§ **Material supplied**:
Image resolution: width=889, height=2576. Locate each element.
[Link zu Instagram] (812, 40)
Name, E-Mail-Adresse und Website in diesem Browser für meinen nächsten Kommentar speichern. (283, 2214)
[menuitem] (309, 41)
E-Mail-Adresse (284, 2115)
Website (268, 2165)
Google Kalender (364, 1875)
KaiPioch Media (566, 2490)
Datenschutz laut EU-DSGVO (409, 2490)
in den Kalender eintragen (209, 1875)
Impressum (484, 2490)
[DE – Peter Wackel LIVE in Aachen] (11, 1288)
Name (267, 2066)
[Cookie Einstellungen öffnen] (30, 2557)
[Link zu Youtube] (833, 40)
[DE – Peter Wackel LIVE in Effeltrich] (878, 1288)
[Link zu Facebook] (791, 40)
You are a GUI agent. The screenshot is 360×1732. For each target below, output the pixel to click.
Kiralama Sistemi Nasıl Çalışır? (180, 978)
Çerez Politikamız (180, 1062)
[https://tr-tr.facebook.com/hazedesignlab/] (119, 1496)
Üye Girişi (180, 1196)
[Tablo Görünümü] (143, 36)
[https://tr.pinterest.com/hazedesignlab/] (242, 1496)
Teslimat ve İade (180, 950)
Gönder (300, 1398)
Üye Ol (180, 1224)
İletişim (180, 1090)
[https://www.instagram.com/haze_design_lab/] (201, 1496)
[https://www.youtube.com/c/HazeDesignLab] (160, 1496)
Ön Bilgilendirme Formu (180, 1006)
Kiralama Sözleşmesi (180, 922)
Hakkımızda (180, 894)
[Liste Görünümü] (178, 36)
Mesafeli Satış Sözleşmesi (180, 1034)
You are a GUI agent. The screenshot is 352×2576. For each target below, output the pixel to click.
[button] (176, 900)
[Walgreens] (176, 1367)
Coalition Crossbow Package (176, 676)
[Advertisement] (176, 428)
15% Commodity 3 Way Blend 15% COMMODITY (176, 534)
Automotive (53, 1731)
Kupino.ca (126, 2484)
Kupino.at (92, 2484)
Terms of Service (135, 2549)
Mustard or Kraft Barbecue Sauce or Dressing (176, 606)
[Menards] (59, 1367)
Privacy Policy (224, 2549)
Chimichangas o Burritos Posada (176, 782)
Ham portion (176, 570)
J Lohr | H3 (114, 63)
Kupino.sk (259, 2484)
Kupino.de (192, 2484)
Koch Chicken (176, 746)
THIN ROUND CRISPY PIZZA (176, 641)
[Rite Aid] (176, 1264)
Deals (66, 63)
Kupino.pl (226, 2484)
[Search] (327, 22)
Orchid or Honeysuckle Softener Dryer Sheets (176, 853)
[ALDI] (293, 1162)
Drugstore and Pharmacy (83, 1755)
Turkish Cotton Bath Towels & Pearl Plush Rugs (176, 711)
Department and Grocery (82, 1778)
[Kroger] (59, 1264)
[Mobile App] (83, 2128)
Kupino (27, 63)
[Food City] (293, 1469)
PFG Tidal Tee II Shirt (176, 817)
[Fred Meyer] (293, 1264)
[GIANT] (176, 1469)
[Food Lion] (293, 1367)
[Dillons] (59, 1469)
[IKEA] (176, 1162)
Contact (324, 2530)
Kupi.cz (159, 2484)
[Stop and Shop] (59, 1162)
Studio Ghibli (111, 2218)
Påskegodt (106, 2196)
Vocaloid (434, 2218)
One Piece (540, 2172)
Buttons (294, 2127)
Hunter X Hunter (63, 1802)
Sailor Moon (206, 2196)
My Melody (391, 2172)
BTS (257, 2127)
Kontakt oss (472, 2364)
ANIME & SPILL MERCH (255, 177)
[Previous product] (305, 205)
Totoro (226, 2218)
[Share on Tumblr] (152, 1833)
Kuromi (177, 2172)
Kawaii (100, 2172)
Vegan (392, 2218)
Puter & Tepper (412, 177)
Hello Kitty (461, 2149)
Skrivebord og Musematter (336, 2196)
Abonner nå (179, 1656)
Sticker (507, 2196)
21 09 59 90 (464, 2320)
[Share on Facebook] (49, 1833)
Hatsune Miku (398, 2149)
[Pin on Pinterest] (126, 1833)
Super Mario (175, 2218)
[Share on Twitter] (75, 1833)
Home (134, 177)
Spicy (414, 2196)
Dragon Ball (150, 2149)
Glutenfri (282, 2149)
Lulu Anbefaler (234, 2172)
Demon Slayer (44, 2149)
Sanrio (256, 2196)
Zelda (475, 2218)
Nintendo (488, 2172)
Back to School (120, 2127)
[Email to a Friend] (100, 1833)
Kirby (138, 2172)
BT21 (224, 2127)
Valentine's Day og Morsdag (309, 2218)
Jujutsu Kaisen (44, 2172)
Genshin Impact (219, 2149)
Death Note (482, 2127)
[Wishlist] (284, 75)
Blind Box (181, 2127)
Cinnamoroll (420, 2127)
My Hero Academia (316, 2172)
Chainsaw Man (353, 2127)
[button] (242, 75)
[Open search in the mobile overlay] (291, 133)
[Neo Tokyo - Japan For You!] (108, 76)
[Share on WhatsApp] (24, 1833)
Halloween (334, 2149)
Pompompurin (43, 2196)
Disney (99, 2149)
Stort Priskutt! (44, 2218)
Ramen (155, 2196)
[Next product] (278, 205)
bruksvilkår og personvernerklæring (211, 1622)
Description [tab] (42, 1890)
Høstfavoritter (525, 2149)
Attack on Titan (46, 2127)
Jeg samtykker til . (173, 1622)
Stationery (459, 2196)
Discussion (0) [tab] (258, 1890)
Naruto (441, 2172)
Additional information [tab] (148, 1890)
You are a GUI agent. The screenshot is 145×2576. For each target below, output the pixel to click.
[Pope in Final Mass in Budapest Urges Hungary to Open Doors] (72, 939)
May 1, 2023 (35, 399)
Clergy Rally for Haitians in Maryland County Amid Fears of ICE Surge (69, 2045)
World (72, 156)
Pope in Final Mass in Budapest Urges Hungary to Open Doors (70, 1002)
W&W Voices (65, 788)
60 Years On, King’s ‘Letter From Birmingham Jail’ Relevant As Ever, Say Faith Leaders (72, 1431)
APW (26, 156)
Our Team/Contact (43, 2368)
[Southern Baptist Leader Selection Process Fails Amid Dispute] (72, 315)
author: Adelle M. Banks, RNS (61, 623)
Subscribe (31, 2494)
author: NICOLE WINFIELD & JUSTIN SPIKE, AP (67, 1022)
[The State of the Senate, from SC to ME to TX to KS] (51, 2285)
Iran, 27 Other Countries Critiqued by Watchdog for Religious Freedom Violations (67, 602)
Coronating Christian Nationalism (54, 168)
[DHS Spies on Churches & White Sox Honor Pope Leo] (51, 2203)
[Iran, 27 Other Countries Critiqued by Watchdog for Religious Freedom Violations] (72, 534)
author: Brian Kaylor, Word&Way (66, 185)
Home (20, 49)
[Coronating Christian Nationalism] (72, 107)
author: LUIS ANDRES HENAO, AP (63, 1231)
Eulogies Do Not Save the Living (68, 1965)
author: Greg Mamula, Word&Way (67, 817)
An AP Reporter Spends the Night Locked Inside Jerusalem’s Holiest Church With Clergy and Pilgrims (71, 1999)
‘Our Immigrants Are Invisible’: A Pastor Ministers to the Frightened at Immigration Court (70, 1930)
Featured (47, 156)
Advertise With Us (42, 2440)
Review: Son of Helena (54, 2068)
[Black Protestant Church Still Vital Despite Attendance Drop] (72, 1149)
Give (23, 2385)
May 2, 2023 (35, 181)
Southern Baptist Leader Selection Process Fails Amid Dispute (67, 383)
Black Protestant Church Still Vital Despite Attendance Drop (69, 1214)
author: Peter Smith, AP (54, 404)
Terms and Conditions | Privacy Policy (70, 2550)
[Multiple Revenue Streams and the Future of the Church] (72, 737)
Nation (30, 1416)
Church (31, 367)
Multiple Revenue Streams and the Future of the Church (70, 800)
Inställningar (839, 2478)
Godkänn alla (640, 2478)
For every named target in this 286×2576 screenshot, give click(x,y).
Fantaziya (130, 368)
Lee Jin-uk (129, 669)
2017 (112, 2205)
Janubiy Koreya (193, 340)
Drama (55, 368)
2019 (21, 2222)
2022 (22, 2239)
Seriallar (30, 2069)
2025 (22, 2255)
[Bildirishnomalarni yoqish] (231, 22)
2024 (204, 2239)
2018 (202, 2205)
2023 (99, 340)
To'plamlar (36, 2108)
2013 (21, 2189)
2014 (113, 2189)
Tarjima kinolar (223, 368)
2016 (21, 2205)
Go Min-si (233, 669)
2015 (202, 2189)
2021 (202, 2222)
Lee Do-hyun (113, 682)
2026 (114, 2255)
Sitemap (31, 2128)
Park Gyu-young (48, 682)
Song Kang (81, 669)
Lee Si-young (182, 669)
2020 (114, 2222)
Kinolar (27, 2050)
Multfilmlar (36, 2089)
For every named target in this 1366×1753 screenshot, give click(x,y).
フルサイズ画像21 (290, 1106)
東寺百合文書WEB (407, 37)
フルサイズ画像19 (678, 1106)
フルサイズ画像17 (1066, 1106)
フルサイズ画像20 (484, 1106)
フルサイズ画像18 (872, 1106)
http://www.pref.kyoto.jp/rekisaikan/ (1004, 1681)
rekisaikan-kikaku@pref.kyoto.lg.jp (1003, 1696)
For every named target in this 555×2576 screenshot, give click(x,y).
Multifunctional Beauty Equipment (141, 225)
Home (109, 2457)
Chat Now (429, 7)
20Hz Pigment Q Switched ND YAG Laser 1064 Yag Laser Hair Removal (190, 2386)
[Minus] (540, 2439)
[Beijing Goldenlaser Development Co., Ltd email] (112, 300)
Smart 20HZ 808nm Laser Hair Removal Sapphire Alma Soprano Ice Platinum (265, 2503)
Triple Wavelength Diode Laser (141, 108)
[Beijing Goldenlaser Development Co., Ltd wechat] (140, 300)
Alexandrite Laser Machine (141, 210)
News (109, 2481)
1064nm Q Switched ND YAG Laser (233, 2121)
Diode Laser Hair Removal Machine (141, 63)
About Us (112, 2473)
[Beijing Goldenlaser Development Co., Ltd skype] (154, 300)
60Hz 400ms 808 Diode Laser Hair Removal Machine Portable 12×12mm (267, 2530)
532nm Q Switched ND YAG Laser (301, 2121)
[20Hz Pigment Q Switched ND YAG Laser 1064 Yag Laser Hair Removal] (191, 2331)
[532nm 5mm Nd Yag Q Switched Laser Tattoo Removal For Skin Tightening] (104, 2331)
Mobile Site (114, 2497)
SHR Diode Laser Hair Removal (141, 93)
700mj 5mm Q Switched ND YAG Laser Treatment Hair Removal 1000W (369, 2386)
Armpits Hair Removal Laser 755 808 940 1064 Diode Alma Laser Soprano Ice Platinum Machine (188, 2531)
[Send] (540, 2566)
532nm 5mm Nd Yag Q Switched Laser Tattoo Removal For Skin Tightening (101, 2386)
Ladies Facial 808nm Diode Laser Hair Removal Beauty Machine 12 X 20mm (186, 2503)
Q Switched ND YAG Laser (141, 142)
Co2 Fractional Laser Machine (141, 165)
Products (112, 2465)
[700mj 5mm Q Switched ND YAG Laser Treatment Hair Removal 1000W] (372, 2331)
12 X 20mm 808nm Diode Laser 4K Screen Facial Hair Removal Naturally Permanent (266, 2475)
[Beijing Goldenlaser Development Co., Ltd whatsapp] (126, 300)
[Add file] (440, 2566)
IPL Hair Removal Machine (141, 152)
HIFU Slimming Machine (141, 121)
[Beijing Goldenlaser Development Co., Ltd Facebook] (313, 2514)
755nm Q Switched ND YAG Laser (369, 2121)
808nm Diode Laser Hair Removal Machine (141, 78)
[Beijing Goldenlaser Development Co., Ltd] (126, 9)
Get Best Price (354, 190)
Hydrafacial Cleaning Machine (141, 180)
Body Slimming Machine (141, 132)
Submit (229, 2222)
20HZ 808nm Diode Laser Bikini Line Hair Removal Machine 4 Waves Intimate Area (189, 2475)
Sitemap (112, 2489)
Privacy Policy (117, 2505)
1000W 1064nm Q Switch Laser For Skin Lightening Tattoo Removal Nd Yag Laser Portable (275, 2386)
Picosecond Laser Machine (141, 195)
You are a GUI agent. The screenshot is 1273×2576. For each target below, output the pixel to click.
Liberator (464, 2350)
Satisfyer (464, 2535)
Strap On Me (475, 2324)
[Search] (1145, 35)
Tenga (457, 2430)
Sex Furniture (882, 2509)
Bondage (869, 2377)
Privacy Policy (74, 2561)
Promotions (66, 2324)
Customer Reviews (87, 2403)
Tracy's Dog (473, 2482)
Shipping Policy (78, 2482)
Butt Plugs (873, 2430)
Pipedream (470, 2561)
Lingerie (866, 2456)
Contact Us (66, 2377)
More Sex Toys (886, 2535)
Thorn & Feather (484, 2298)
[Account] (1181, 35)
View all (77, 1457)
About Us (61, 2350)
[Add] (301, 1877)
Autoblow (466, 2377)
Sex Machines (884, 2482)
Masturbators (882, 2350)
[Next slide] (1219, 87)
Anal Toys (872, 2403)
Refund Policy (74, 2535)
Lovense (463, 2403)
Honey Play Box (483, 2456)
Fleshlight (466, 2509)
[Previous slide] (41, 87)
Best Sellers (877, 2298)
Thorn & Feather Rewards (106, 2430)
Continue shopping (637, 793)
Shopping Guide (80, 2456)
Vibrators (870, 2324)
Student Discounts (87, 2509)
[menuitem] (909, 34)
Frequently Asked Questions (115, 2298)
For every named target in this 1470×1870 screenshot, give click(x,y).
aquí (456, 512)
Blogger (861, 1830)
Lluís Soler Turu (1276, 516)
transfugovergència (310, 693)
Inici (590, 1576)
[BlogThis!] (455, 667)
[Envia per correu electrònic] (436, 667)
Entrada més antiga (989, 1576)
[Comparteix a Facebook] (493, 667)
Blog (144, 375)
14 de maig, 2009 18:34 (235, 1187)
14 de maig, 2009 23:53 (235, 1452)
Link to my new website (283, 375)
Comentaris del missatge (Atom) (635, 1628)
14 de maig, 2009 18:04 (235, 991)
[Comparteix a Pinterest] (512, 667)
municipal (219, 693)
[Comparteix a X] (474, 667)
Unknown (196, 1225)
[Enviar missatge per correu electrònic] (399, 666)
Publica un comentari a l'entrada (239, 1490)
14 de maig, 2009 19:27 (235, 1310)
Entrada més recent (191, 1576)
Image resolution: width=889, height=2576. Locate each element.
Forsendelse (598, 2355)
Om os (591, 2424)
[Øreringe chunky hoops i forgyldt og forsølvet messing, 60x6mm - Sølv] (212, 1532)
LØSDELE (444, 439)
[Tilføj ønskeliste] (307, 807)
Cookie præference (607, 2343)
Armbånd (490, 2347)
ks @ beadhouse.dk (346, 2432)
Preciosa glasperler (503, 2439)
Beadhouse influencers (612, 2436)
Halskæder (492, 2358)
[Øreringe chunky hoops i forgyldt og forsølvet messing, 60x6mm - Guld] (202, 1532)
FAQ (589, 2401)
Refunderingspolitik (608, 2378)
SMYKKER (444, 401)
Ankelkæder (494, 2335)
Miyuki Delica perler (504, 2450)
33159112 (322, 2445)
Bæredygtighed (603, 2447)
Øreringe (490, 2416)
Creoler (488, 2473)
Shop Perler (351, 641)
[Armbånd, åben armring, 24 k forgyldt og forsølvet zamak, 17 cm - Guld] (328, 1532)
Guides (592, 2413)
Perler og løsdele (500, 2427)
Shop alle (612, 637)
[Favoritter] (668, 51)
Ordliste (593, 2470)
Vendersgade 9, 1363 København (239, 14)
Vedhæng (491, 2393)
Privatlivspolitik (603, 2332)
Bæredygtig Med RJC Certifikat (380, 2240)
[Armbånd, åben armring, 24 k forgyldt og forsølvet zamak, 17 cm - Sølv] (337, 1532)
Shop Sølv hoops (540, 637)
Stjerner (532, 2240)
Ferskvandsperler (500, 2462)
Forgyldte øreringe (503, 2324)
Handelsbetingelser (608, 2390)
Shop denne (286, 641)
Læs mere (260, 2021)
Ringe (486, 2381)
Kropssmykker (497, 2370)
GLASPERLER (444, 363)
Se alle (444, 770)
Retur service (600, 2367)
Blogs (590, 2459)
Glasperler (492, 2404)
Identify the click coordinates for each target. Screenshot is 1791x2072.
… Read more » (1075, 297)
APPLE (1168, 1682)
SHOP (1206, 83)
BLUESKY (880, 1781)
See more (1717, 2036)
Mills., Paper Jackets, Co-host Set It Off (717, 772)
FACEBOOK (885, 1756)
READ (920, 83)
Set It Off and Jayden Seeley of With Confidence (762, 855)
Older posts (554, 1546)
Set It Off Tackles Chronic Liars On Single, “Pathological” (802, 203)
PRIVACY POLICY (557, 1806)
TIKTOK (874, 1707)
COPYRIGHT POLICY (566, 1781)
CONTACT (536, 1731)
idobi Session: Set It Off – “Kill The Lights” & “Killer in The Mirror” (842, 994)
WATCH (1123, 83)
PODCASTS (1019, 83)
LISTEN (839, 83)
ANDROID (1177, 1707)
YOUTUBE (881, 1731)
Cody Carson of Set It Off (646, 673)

§ **What you will do**:
Please copy, exactly as written, every line in the listing above from the line with "author: Peter Smith, AP (54, 404)" up to and including the line with "Godkänn alla (640, 2478)".

§ **Result**:
author: Peter Smith, AP (54, 404)
Terms and Conditions | Privacy Policy (70, 2550)
[Multiple Revenue Streams and the Future of the Church] (72, 737)
Nation (30, 1416)
Church (31, 367)
Multiple Revenue Streams and the Future of the Church (70, 800)
Inställningar (839, 2478)
Godkänn alla (640, 2478)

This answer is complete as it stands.